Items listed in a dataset
══════════

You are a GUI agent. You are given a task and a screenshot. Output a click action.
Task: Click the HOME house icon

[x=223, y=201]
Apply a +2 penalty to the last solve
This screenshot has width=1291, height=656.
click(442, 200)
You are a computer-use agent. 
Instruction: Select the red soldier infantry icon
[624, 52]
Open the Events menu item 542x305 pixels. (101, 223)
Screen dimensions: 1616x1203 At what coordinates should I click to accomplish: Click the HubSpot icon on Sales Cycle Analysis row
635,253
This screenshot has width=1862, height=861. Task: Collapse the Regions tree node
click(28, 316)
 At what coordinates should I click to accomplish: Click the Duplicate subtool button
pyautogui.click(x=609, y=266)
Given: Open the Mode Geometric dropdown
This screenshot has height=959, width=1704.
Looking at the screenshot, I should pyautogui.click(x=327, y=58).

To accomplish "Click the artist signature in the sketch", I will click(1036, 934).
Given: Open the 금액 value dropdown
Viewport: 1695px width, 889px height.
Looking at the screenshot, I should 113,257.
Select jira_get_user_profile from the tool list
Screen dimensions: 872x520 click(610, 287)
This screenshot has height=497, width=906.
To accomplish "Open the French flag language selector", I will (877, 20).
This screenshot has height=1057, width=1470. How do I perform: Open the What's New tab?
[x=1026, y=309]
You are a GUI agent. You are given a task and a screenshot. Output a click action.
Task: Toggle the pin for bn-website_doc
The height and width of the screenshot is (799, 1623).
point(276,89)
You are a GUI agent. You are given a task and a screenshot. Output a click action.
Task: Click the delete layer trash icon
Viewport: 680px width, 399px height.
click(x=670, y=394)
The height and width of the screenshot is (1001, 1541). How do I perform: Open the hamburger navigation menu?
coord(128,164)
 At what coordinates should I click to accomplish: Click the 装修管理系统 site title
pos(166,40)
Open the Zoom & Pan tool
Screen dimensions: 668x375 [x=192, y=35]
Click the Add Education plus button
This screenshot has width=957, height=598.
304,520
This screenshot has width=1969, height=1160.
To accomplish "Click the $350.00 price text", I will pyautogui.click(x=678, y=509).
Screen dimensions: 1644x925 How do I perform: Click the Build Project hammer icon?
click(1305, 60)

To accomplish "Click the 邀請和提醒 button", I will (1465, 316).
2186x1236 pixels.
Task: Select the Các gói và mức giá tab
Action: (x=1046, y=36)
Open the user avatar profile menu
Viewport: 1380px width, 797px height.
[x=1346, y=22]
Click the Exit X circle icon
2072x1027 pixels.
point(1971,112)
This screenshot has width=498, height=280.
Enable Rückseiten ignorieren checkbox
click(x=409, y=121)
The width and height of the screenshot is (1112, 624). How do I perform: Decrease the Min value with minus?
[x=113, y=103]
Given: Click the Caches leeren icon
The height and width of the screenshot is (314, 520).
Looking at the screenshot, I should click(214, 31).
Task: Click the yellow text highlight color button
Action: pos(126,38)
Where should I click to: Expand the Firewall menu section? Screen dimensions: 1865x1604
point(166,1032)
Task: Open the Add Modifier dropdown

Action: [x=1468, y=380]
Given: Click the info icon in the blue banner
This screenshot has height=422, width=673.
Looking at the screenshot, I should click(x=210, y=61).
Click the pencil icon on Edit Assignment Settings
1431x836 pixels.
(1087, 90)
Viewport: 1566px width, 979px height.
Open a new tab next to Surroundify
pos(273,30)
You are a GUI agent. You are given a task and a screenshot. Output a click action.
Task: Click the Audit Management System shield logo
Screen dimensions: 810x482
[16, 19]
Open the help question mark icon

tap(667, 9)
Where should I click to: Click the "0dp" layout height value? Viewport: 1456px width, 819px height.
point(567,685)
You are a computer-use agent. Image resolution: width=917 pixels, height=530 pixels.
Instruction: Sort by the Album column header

══════════

Try it: Copy each line of the data exactly, leaving nothing out.

Answer area:
You are a GUI agent. You are given a task and a screenshot. Output a click action.
Task: Click the HOME house icon

[x=223, y=201]
Apply a +2 penalty to the last solve
This screenshot has width=1291, height=656.
click(442, 200)
You are a computer-use agent. 
Instruction: Select the red soldier infantry icon
[624, 52]
Open the Events menu item 542x305 pixels. (101, 223)
Screen dimensions: 1616x1203 At what coordinates should I click to accomplish: Click the HubSpot icon on Sales Cycle Analysis row
635,253
This screenshot has width=1862, height=861. Task: Collapse the Regions tree node
click(28, 316)
 At what coordinates should I click to accomplish: Click the Duplicate subtool button
pyautogui.click(x=609, y=266)
Given: Open the Mode Geometric dropdown
This screenshot has height=959, width=1704.
Looking at the screenshot, I should pyautogui.click(x=327, y=58).

To accomplish "Click the artist signature in the sketch", I will click(1036, 934).
Given: Open the 금액 value dropdown
Viewport: 1695px width, 889px height.
Looking at the screenshot, I should 113,257.
Select jira_get_user_profile from the tool list
Screen dimensions: 872x520 click(610, 287)
This screenshot has height=497, width=906.
To accomplish "Open the French flag language selector", I will (877, 20).
This screenshot has height=1057, width=1470. How do I perform: Open the What's New tab?
[x=1026, y=309]
You are a GUI agent. You are given a task and a screenshot. Output a click action.
Task: Toggle the pin for bn-website_doc
The height and width of the screenshot is (799, 1623).
point(276,89)
You are a GUI agent. You are given a task and a screenshot. Output a click action.
Task: Click the delete layer trash icon
Viewport: 680px width, 399px height.
click(x=670, y=394)
The height and width of the screenshot is (1001, 1541). How do I perform: Open the hamburger navigation menu?
coord(128,164)
 At what coordinates should I click to accomplish: Click the 装修管理系统 site title
pos(166,40)
Open the Zoom & Pan tool
Screen dimensions: 668x375 [x=192, y=35]
Click the Add Education plus button
This screenshot has width=957, height=598.
304,520
This screenshot has width=1969, height=1160.
To accomplish "Click the $350.00 price text", I will pyautogui.click(x=678, y=509).
Screen dimensions: 1644x925 How do I perform: Click the Build Project hammer icon?
click(1305, 60)

To accomplish "Click the 邀請和提醒 button", I will (1465, 316).
2186x1236 pixels.
Task: Select the Các gói và mức giá tab
Action: (x=1046, y=36)
Open the user avatar profile menu
Viewport: 1380px width, 797px height.
[x=1346, y=22]
Click the Exit X circle icon
2072x1027 pixels.
point(1971,112)
This screenshot has width=498, height=280.
Enable Rückseiten ignorieren checkbox
click(x=409, y=121)
The width and height of the screenshot is (1112, 624). How do I perform: Decrease the Min value with minus?
[x=113, y=103]
Given: Click the Caches leeren icon
The height and width of the screenshot is (314, 520).
Looking at the screenshot, I should click(214, 31).
Task: Click the yellow text highlight color button
Action: pos(126,38)
Where should I click to: Expand the Firewall menu section? Screen dimensions: 1865x1604
point(166,1032)
Task: Open the Add Modifier dropdown

Action: [x=1468, y=380]
Given: Click the info icon in the blue banner
This screenshot has height=422, width=673.
Looking at the screenshot, I should click(x=210, y=61).
Click the pencil icon on Edit Assignment Settings
1431x836 pixels.
(1087, 90)
Viewport: 1566px width, 979px height.
Open a new tab next to Surroundify
pos(273,30)
You are a GUI agent. You are given a task and a screenshot. Output a click action.
Task: Click the Audit Management System shield logo
Screen dimensions: 810x482
[16, 19]
Open the help question mark icon

tap(667, 9)
Where should I click to: Click the "0dp" layout height value? Viewport: 1456px width, 819px height.
point(567,685)
You are a computer-use agent. Image resolution: width=917 pixels, height=530 pixels.
Instruction: Sort by the Album column header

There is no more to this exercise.